Viele nehmen einen Wagen, der größtenteils von Profis modfiziert wurde, als unfaire Konkurrenz wahr. Als unschlagbarer Gegner, der mit unfairen Methoden spielt. Der Besitzer hat in den Augen der Kritiker nichts geleistet und im Endeffekt nur noch den Schlüssel umdrehen müssen, während andere Blut, Schweiß und Tränen vergossen haben, um ihren Wagen nach den eigenen Vorstellungen umzubauen.
Bei vielen kommt beim Anblick von professionell modifizierten Fahrzeugen deshalb der blanke Neid zum Vorschein. Aber was bleibt von diesem Gefühl noch, wenn man den Konkurrenzgedanken mal eine Sekunde lang vergißt? Wer den eigenen Wagen selbst modifizieren möchte oder auch aus finanziellen Gründen muss, sollte stolz darauf sein, wenn ein geiles Ergebnis herausgekommen ist. Wie andere unter Umständen bessere Autos bauen oder bauen lassen, ist in diesem Zusammenhang doch egal.
Wer selbst umbaut, dem wird in der Tuningszene immer Respekt entgegengebracht. Auch, wenn das Ergebnis vielleicht nicht mit einem aufwändigeren Projekt vergleichbar ist. Und wenn dies doch der Fall ist, umso besser.
Wer hat, der kann
Was spricht noch gegen einen Wagen, an dem ein Großteil der Modifikationen von Profis erledigt wurde, wenn man die Missgunst und das Konkurrenzdenken mal außen vor läßt? Richtig, nichts. Außer vielleicht die persönliche Weltanschauung. Bei „Show & Shine“-Wettbewerben zählt das Gesamtergebnis eines Tuningprojekts. Und auf dieses reduziert stehen professionell modifizierte Fahrzeuge im Normalfall besser da. Das ist nunmal so. Es ist auch uninteressant, mit welchen Mitteln Bayern München zum Rekordmeister geworden ist. Das sind einfach die Regeln, nach denen gespielt wird. Im Wettbewerb geht es nicht darum, wer was wie selbst bewerkstelligt hat. Es geht darum, das geilste Auto zu präsentieren. Und ab einem gewissen Level geht es ohne professionelle Hilfe nicht weiter.
Eines muss klar sein: Wenn in der Tuningszene nur komplett selbst modifizierte Fahrzeuge „erlaubt“ wären, gäbe es keine Tuningszene. Statt einer eigenen Subkultur gäbe es nur eine Mini-Gruppierung von Spezialisten.
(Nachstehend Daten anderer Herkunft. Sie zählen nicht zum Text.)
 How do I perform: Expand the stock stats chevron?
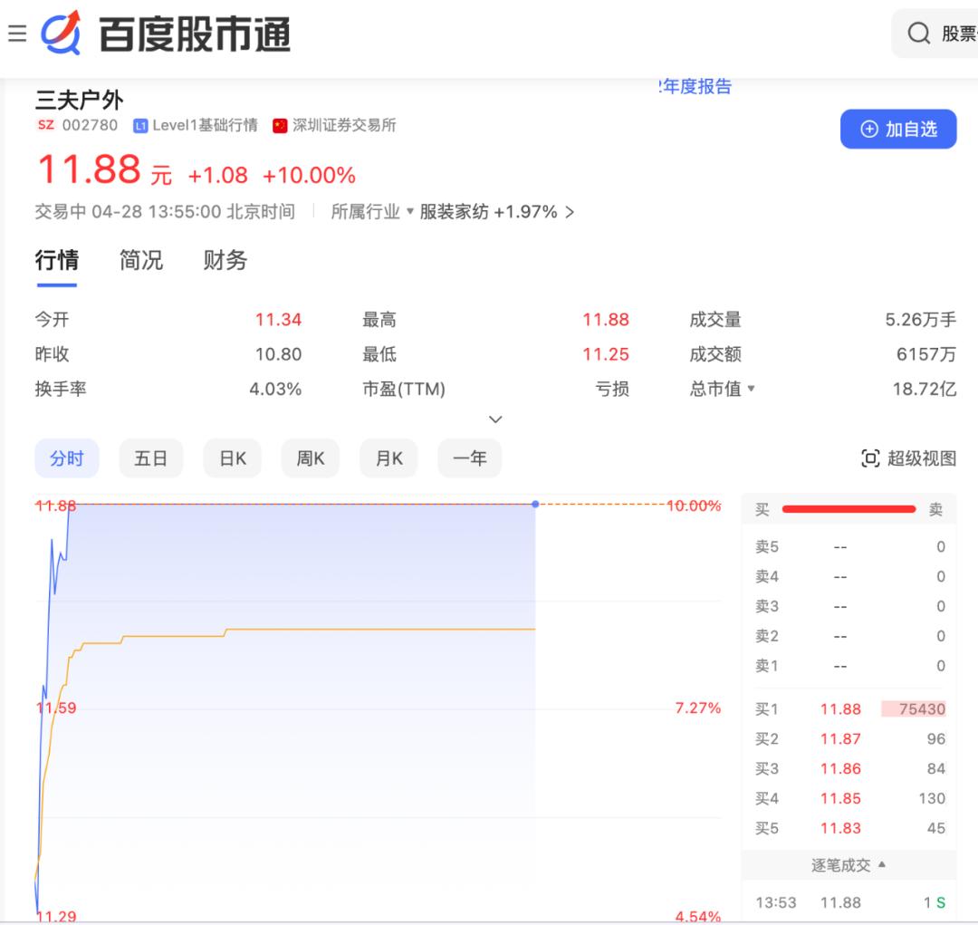[x=495, y=419]
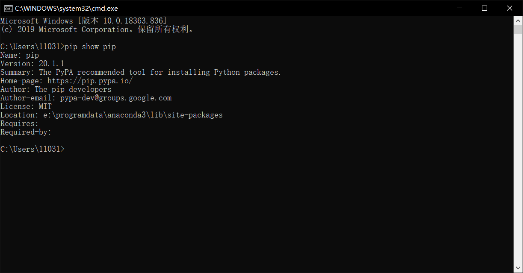Click the Summary line about PyPA tool
Screen dimensions: 523x273
(141, 72)
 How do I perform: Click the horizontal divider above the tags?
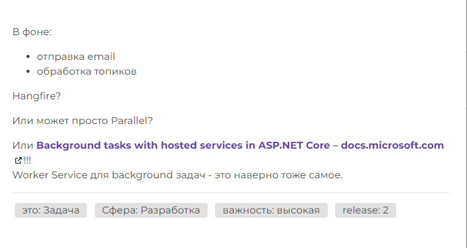(230, 192)
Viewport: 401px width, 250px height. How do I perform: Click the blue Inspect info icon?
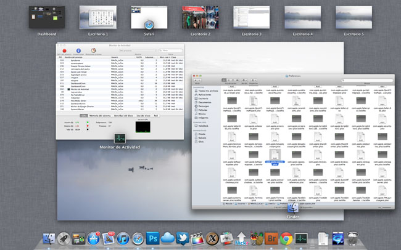click(x=78, y=51)
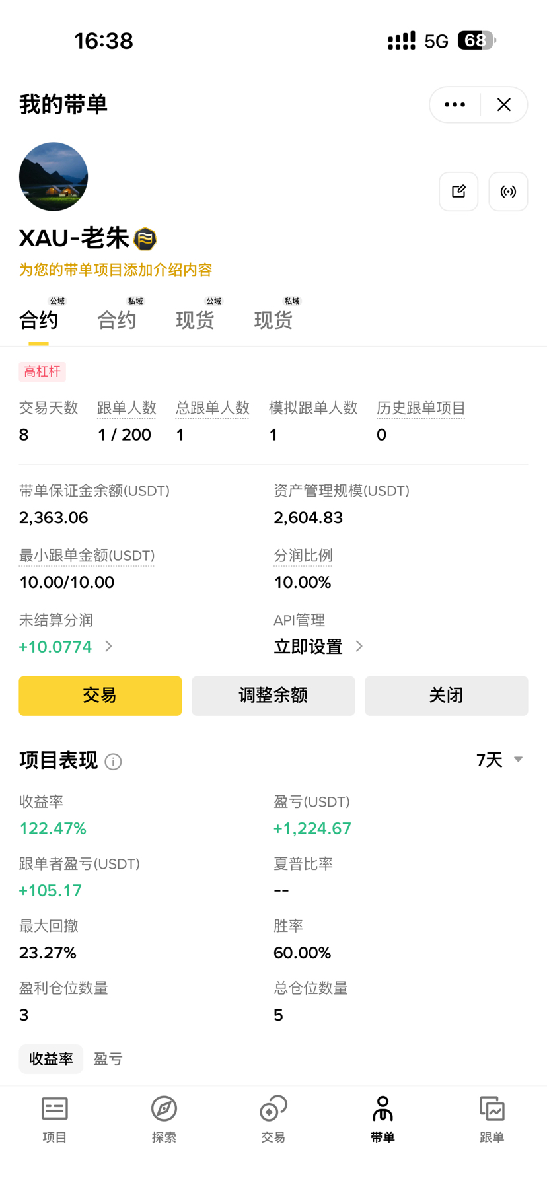Tap the edit profile pencil icon
547x1189 pixels.
coord(458,192)
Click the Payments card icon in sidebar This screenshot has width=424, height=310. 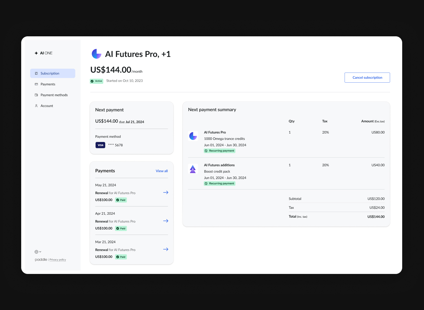(36, 84)

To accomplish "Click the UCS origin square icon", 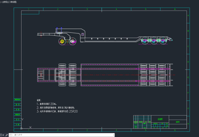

Es gäbe kaum qualitativ hochwertiges Zubehör und ihr würdet auch diese Zeilen nicht lesen können, weil es auch nur wenig Medien gäbe, die sich überhaupt mit dem Thema befassen.
Fazit
Die Tuningszene ist nunmal so aufgebaut. Es gibt die absoluten Macher und jene, die lieber machen lassen. Die meisten Szenegänger bewegen sich in Wahrheit zwischen diesen beiden Extremen. Und daran ist nichts Schlechtes. Beide Weltanschauungen haben sowohl Vor- als auch Nachteile und man sollte beide in vollem Umfang respektieren, solange das Ergebnis die Szene bereichert!
Ich Versuche auch alles was geht mit meinen zur verfügung gestellten Mittel das Optimum herausholen. So hab ich z.B. kein geeigneten Platz zum Schrauben.